To further add to the stew, some members of the ERM project team had previously worked with the corporation that would function as the pipeline operator – Calgary-based TransCanada. Does all this put any noses into the wind? If it doesn’t, it should.

The following questions scream for straight answers: Is the United States so lacking in environmental consultants we have to hire from Great Britain? Not at all. Our U.S.-based environmental consultants are very experienced in assessing pipeline construction/operation, and most of them are active both here and internationally.
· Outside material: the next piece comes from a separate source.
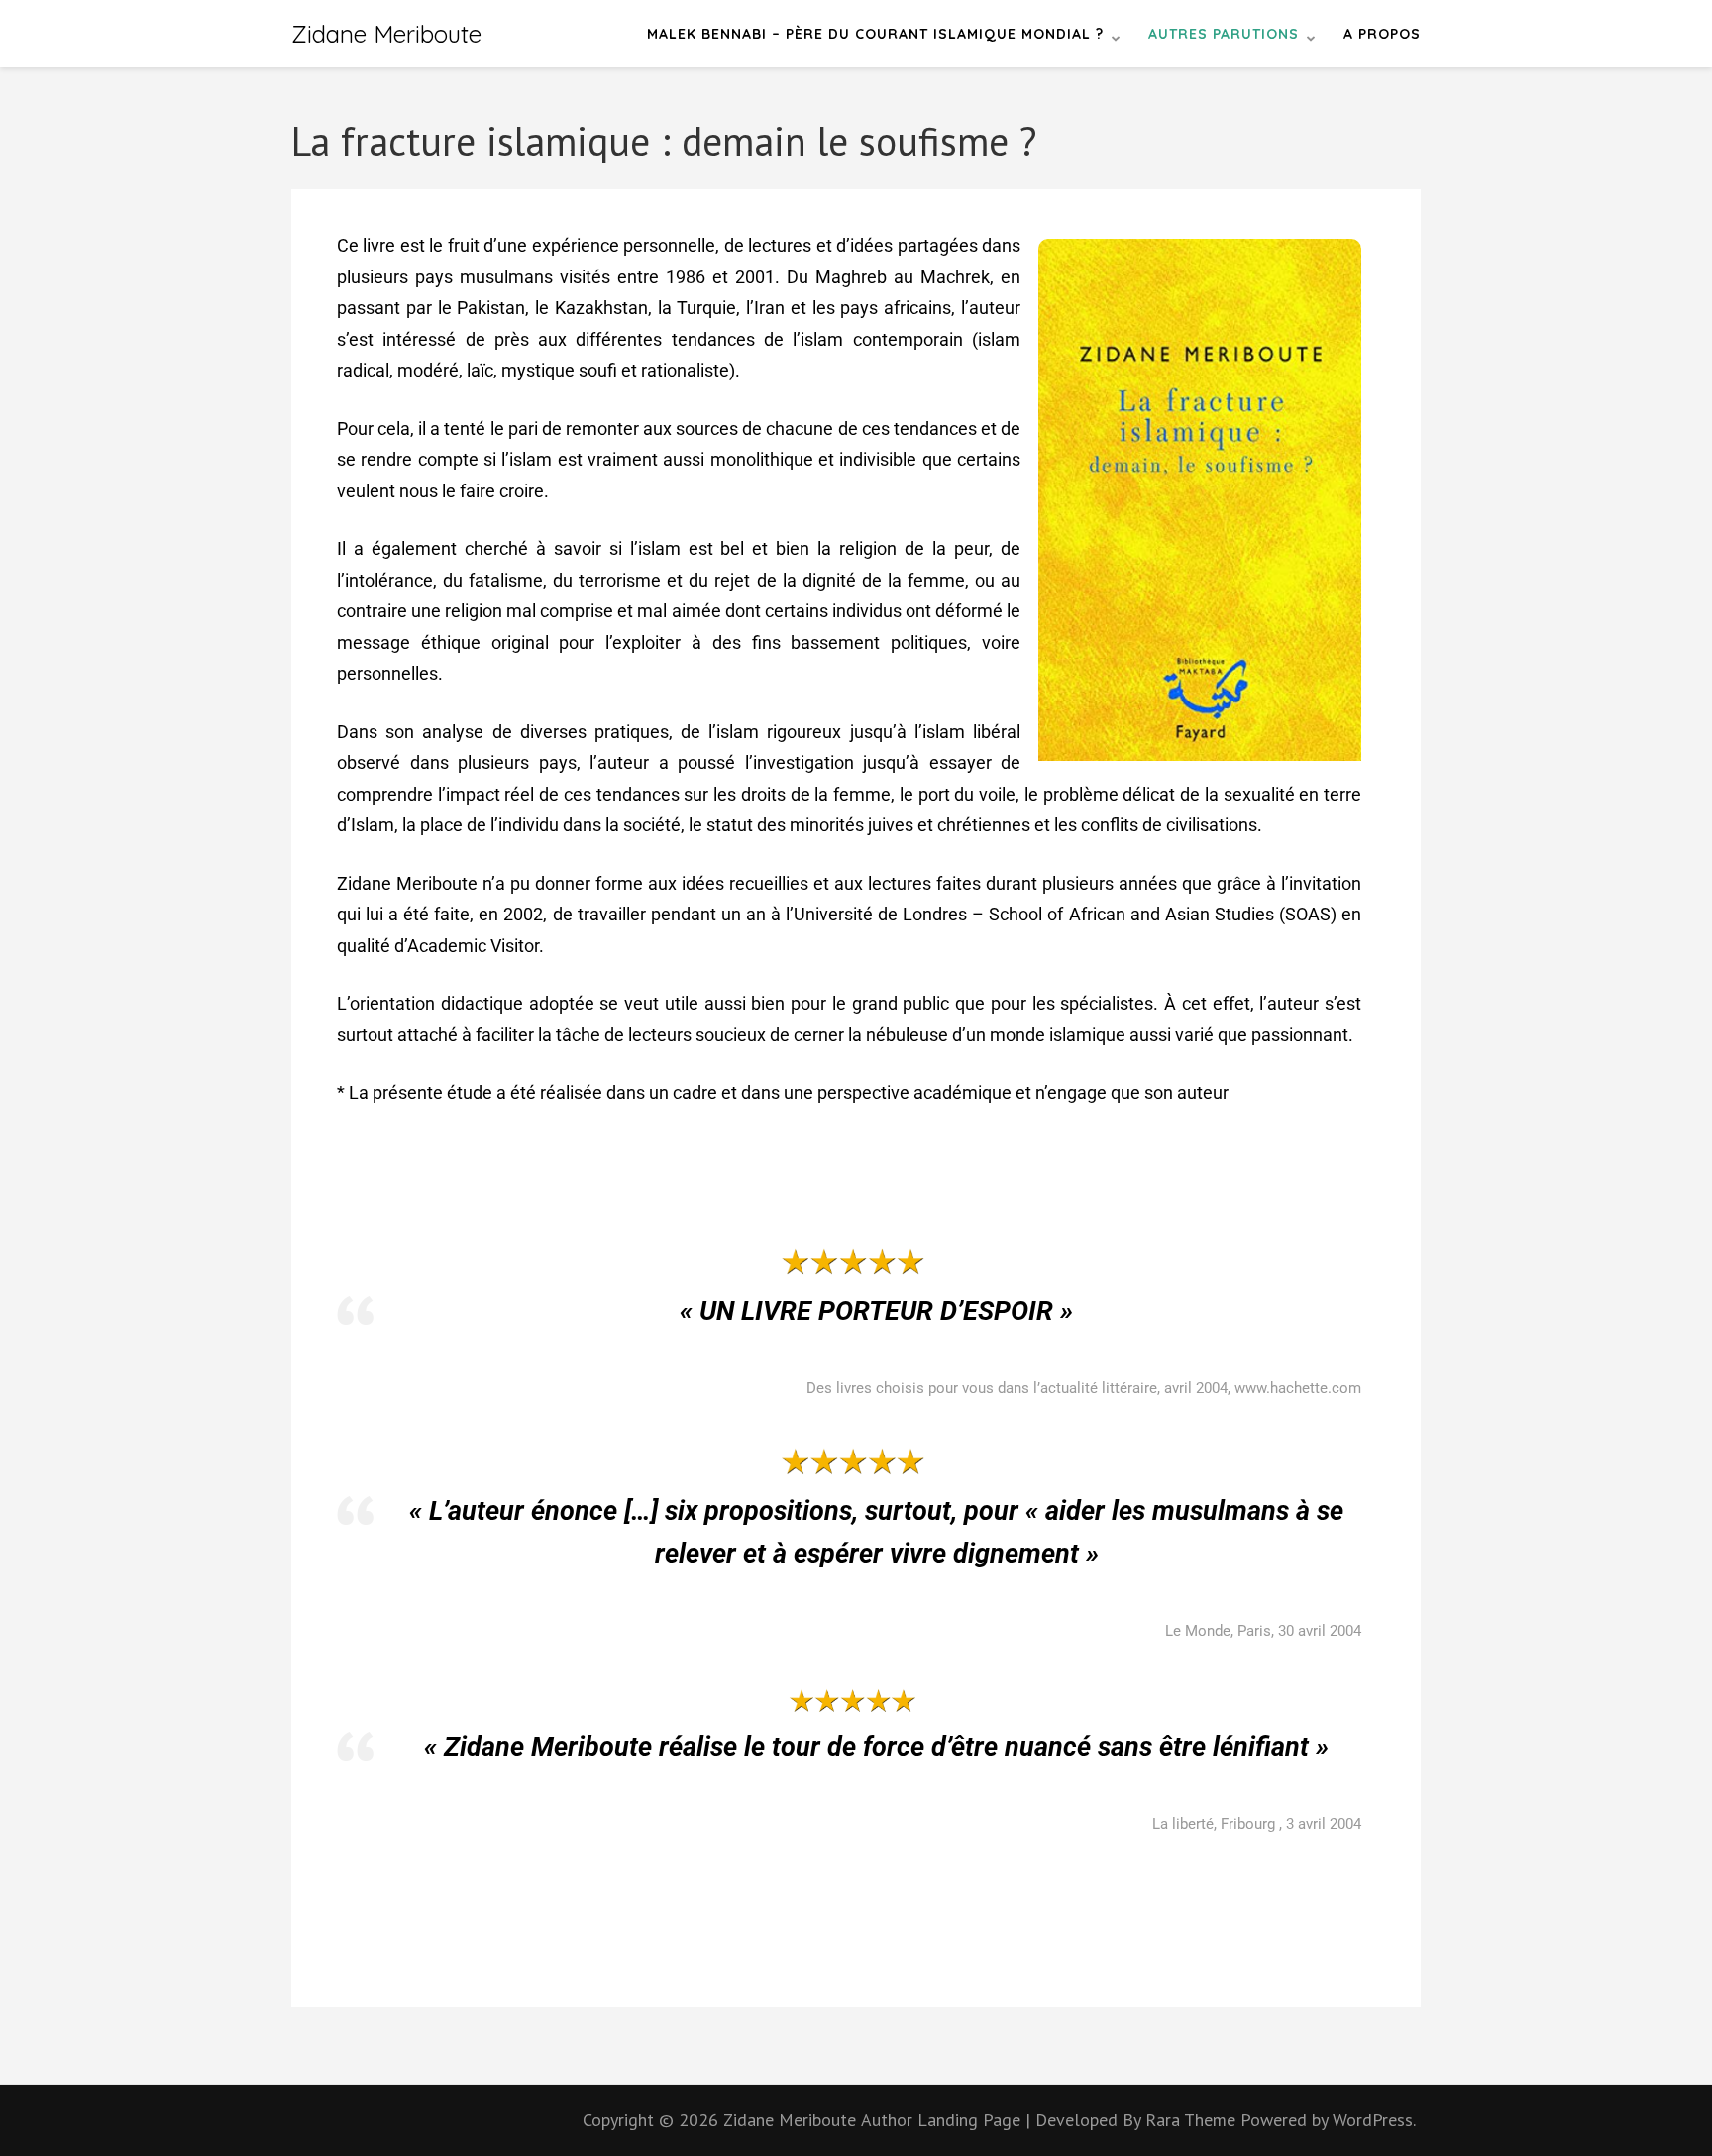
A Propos (1382, 34)
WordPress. (1374, 2119)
That is, our U.S. consultants are more than qualified. This pipeline would begin in northeast Alberta’s bituminous sands deposits and would carry crude oil down to the Texas Gulf Coast. So, why a Canadian company to operate the pipeline section through the United States? Canada is a member of the Commonwealth and pledges allegiance to the British Crown. Also, as I pointed out, London-based ERM has previously worked with TransCanada.

Given these “links,” is it possible TransCanada influenced our State Department’s procurement process? Interestingly, our State Department’s own inspector general has reported the department’s contractor-selection protocols could stand improvement, especially regarding documentation of the bases on which contractors are selected.

Reading all this, I recalled the Obama administration hiring a subsidiary of a Canada-based firm to develop the disastrous Obamacare website. How, I have to ask, can this corruption-infested administration add jobs to the U.S. economy when it is so busily bolstering foreign economies at our expense?